If you find yourself in need of a new bank or credit union, you may be wondering what steps to take. Many consumers find themselves in a similar position.
“Switching financial institutions may be prompted by any number of reasons, such as a move, a change in your financial needs or banking habits, a desire for better technology, service, or rates and fees,” says Greg McBride, CFA, Bankrate chief financial analyst.
Regardless of your motive, there’s legwork involved in breaking up with a bank. Here’s a guide on how to switch banks, broken down into five steps, for a smooth transition.

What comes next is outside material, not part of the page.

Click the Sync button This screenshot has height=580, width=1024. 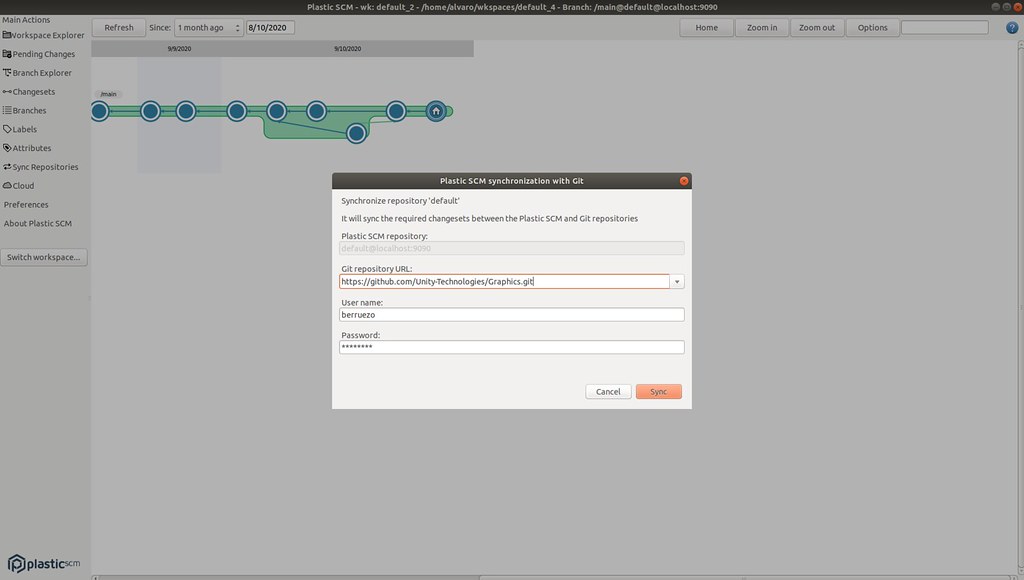click(x=658, y=391)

Steps for moving a bank account:
1. Choose your next account
Pinpoint your motive for changing bank accounts, since you’ll want to find an account that matches your needs. Many financial institutions offer several types of deposit accounts, each with their own fees, features and opening requirements. Bankrate’s banking reviews are a good starting point to help you research the difference among offerings at a variety of banks.
You may want to devise a list of account features that are most important to you. Some factors to consider include:
- Lower fees
- Higher interest rates for savers
- Minimum balance requirements
- Quality of mobile app
- Budgeting tools
- Access to local branches
- Large fee-free ATM network
- Safe-deposit box
- Customer service hours
- Bank reputation
“Consider your banking personality and regular financial habits,” McBride says. “If you need a safe-deposit box, then an online or neobank won’t work. If you’re looking for lower fees or better rates and do all of your banking digitally, then you’re not limited to what is in your local area.”

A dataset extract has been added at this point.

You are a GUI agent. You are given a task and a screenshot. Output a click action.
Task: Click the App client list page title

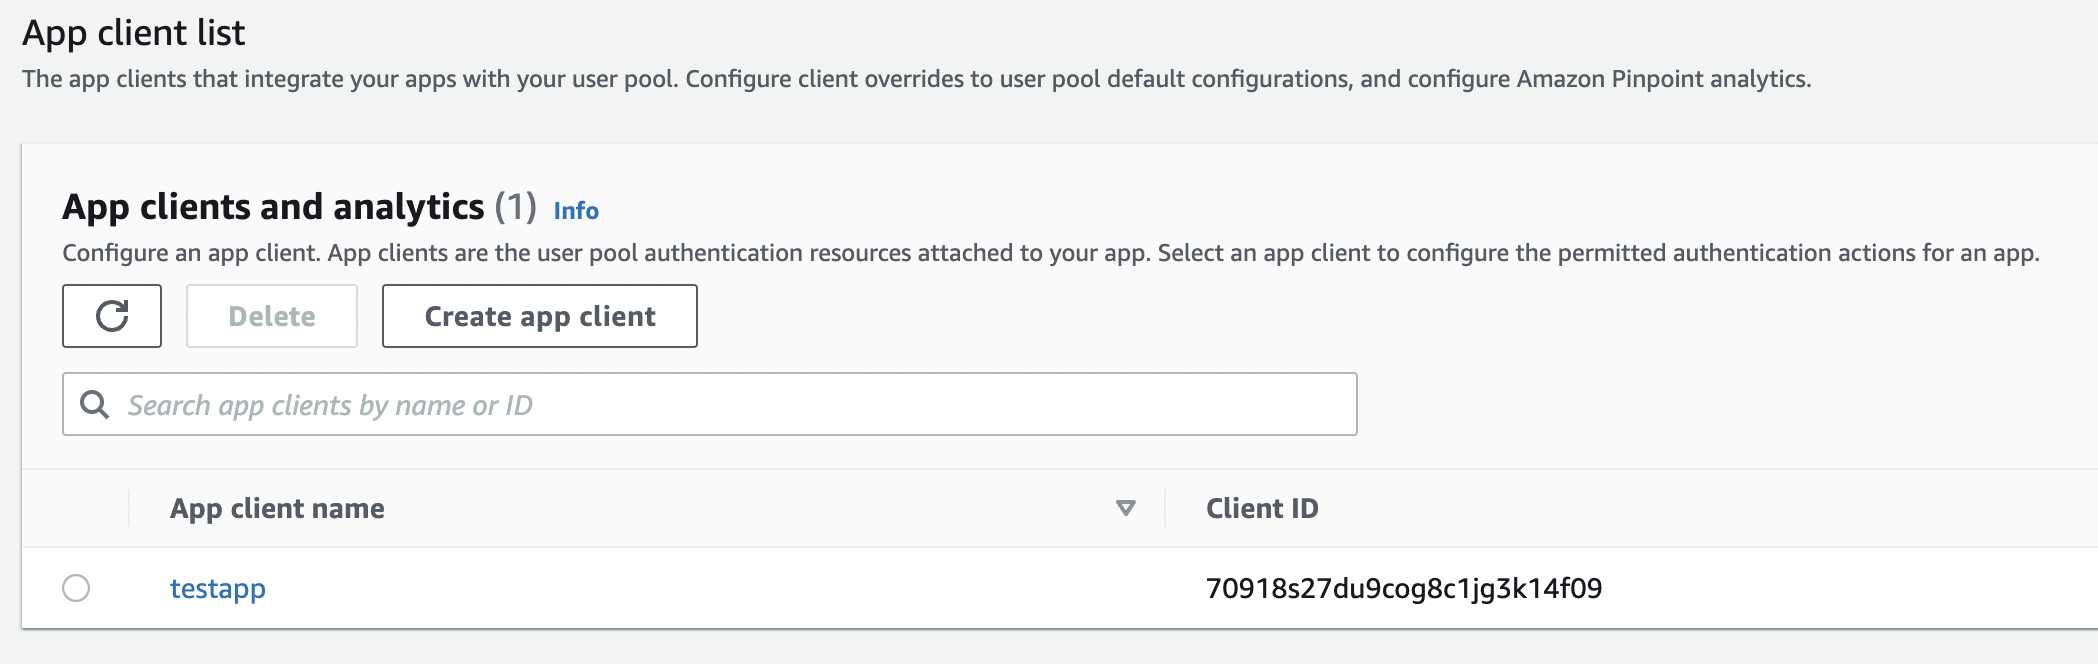coord(133,33)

Once you’ve narrowed the list of options, disclosures posted on bank and credit union websites can help in making a final decision, by providing important details about account fees, rates and requirements.
2. Keep track of automatic transactions and direct deposits
You may have your paycheck, dividends and other sources of income automatically deposited into your checking account. Additionally, there may be automated payments on a monthly basis for cellphone charges, utilities, subscription services, charitable contributions, and other goods and services. To avoid complications, make a list of these incoming and outgoing transactions from the past 12 months — you’ll need to transfer them to your new account once it’s set up.

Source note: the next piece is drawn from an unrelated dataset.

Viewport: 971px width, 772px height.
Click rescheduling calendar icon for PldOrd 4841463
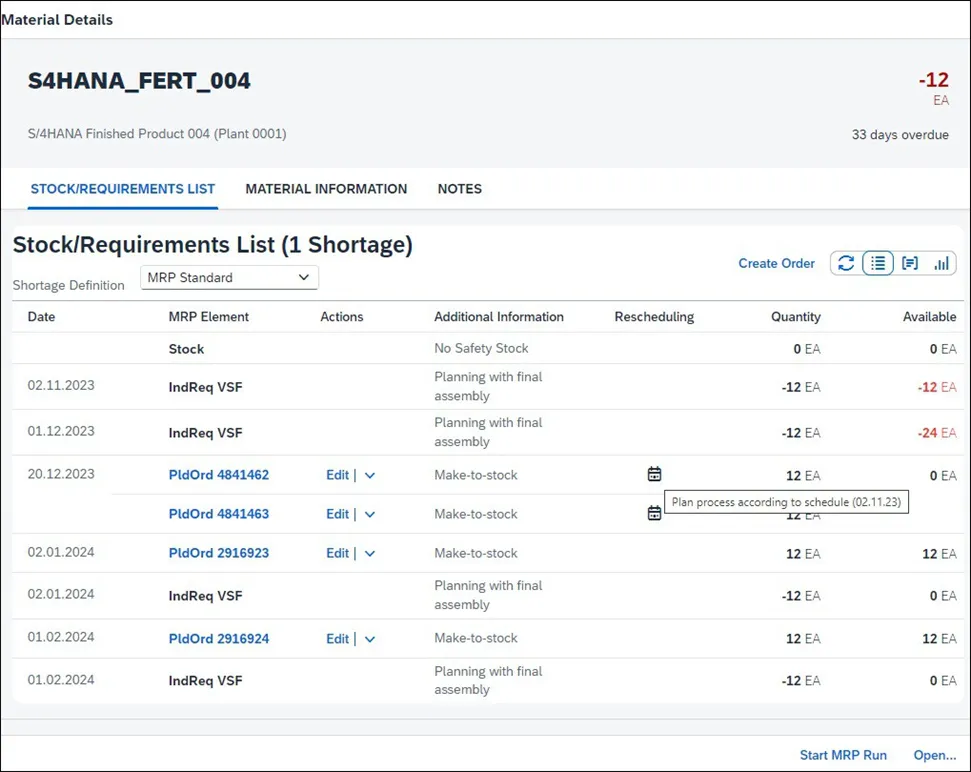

Some automated transactions may occur quarterly, semiannually or annually, so be sure to track those as well. Also note any linked accounts, such as funds transferred each month to an individual retirement account or a health savings account.
Getting all your automated payments sorted may take a while, depending on how much you rely on services like online bill pay. But ensuring you’ve accounted for all your regular transactions is worth the effort, to avoid bounced checks or refused payments that may result in fees.
3. Open your new account
After your research is done, opening an account at the bank you’ve selected is the easy part — and doesn’t even require stepping foot in a bank, and many consumers According to the latest FICO Consumer Digital Banking survey.
nearly half (41 percent) of North American consumers are more likely to open an account online than they were the previous year.
The steps are similar whether you open an account online or at a branch: You provide information such as your Social Security number, date of birth and current address. You may also need to submit or show documents like a valid driver’s license or passport to affirm your identity.
After your application is submitted, the institution may check your banking history by running your information through ChexSystems, a credit-reporting agency, to get a gauge on your banking history. Once approved, you’ll have to fund the account. Some banks require a minimum deposit just to open an account, but it may not be sufficient to avoid fees. Depositing the amount to avoid fees — and maintaining it — is a smart move. You can fund the account in the form of a check or electronic payment. You may also be able to wire funds into the account, depending on the bank. If you’re depositing money into your account by transferring it from another account, be sure to gather the other bank account number and nine-digit routing number.
Some other considerations that come with opening a new account include ordering checks, a debit card and downloading the institution’s mobile app.
4. Redirect your payments and direct deposits
Once you’ve accounted for all the automatic transactions from your previous account, it’s time to transfer them to the new account, including both payments and deposits. Changing your payroll deposit information can typically be done online at payroll provider’s website, but human resources can also help you to switch direct deposits to the new account.
Also bear in mind one-time or recurring payments between bank or credit union accounts, such as transfers from checking to a savings account or retirement account. You’ll need to link the two accounts that you make transfers between, which may be able to be done on the institution’s mobile app or website.
5. Close your old account
The last step in cutting ties to your old bank or credit union is closing the account, but it’s best not to rush to close it.
“Plan to leave the old account open for an additional statement cycle or two once your new account is up and running,” McBride says. “Too often, it is that one-off bill payment that is automatically drafted from your checking account that gets forgotten, so this gives you a bit more time to make sure nothing was overlooked.”
Once you’re sure that all direct deposits are coming in and all automatic payments are going out of your new account, transfer any remaining funds from the old account into the new one. Transferring the funds electronically is probably fastest, but you may also use a personal check or wire transfer.
Once that last transfer clears, you’re free to close the old account for good. Be sure to get written confirmation from the bank that the account was closed to protect yourself from being victimized by a “zombie account” — one that has been reopened by the bank when funds were unwittingly directed to the account that you thought was closed.
Finally, be sure to shred the checks and cut up the debit cards from your old account to protect yourself from identity theft.